Monday, Mar. 21, 1938
Vitamin B1
Near the turn of the century, nutritional scientists discovered that the wasting nerve disease called beriberi, which had afflicted rice-eating Orientals for thousands of years, was caused not by a harmful agent that got into the body but by the lack of a beneficial agent which did not get in. A Dutchman, Christian Eijkman, found that chickens which ate nothing but polished rice developed beriberi, but that if the chickens ate the rice coatings they got better. For a quarter century Dr. Robert Runnels Williams of Bell Telephone Laboratories labored to extract the mysterious "vitamin" from rice coatings, finally squeezed 1/6 oz. from a ton of raw material. Later Vitamin B1, as it is now called, was synthesized. The synthetic vitamin is also known as thiamin chloride.
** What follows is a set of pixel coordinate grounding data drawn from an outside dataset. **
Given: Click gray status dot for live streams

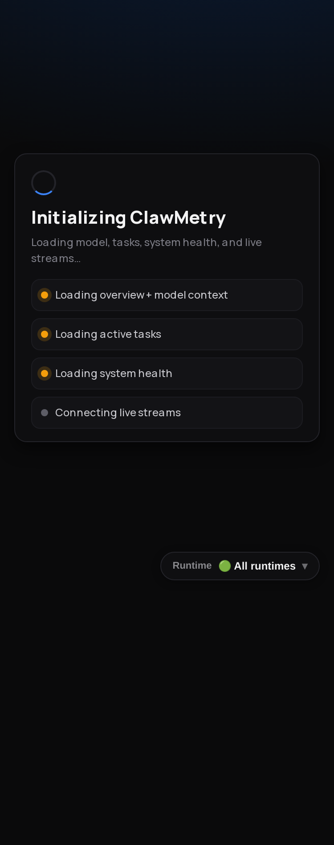Looking at the screenshot, I should point(45,413).
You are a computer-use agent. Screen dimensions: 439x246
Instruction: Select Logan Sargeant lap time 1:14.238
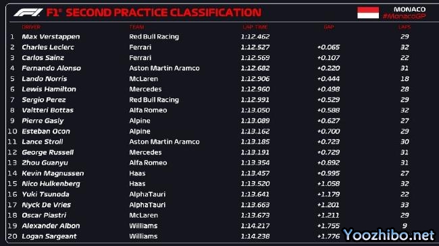tap(255, 236)
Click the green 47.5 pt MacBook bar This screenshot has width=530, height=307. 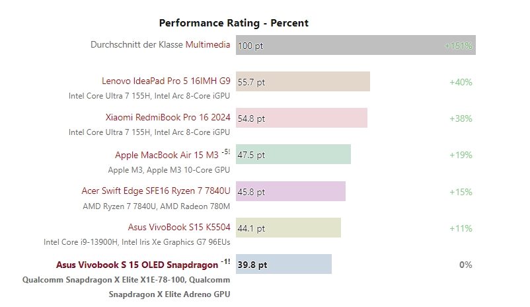tap(293, 155)
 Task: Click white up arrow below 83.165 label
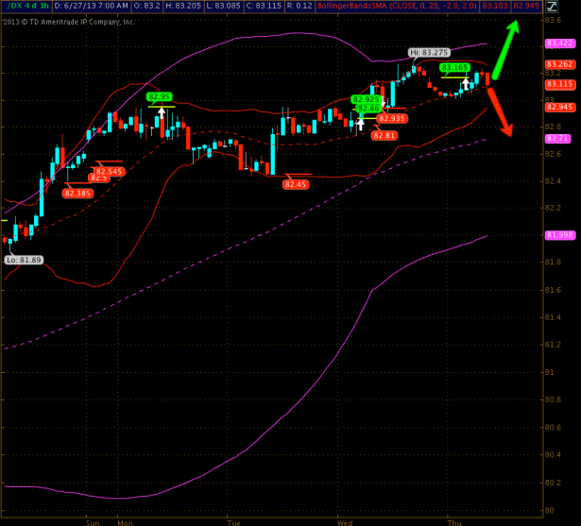tap(464, 84)
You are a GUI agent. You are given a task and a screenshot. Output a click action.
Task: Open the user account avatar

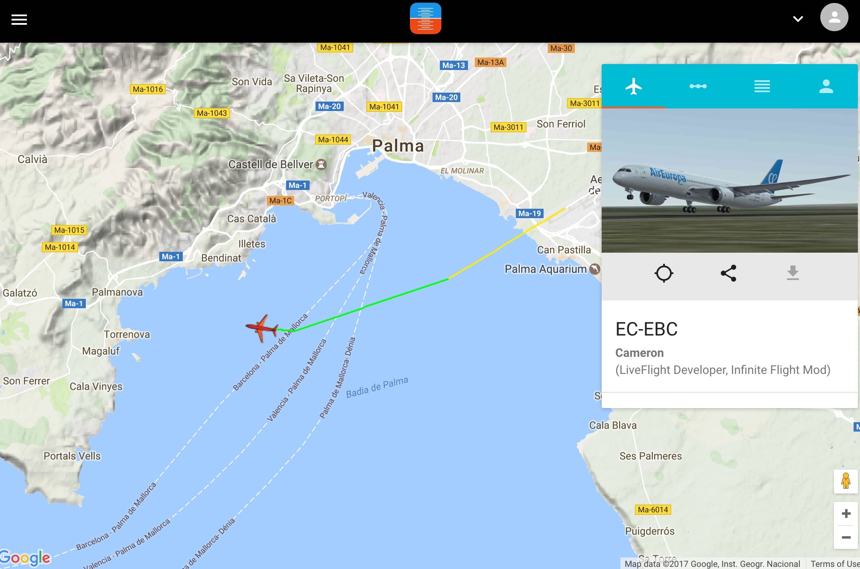[834, 18]
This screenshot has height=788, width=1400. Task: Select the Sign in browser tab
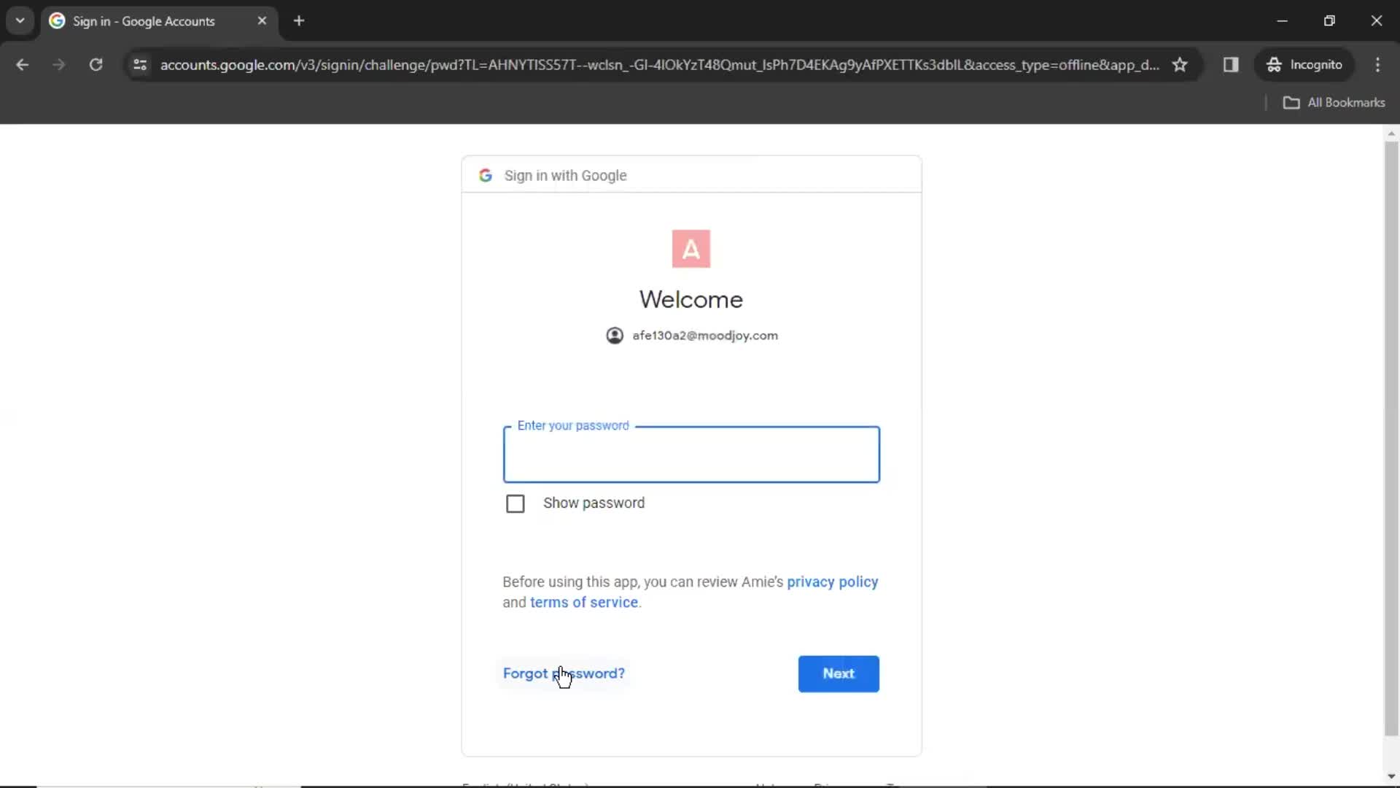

Beriberi is an unfamiliar disease in the western world and Vitamin B1 is so widely dispersed among staple articles of diet that B1 deficiency is not especially common. In the lay mind it has been overshadowed lately by the "anti-infective" Vitamin A (fish oil, spinach, carrots, milk, butter, etc.), the anti-scurvy Vitamin C (orange juice, lettuce, celery, etc.) and the antirachitic Vitamin D (fish oil, egg yolks, irradiated foods, etc.). These are of acknowledged importance to human health. But the fact is that doctors are using "the forgotten vitamin," B1, in clinical treatment of sick people more often than any other.
Vitamin B1 has a special affinity for and healing action upon diseased nerve tissue, and its efficacy in treating nerve inflammation associated with alcoholism is spectacular (TIME, Jan. 17). In the A. M. A. Journal last week Dr. George R. Cowgill of Yale declared that the vitamin seemed to help in the metabolism of carbohydrates by acting as a coenzyme. Other than that it seemed to have no effect on normal organs, and overdoses did not hurt a normal body. The human system simply took what it needed and threw away the rest.
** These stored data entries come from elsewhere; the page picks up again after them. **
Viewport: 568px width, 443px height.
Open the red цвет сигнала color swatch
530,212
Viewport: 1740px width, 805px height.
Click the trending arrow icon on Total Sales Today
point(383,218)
When the body is diseased, however, the picture is different. Dr. Elias Lincoln Stern of Columbia believes that many sick people who take in plenty of Bt with their food are unable to utilize it because an alkaline condition of the blood or digestive tract neutralizes it. In such cases the hungry nerves snap up the vitamin, if any reaches them, like a hungry man wolfing a plate of ham and eggs. To sidestep possible alkalinity in the body, Dr. Stern administers the vitamin directly to the spine.
In the American Journal of Surgery last week he reported that he had treated dozens of diseases with spinal B, injections, including duodenal ulcers, tuberculosis, inoperable cancer, cardiac decompensation, uremia, anuria, tabes dorsales, multiple sclerosis. These were not all cured by any means, especially in the cancer cases, but in all cases there was a diminution of pain, the patients looked and felt better, and in some instances there was a rejuvenating effect which Dr. Stern attributed to the vitamin. His most touching case was an elderly woman who was almost pathologically addicted to sweets and had von Recklinghausen's disease (ugly nodules all over the body). She not only improved clinically but gleefully announced that she felt like a girl of 16.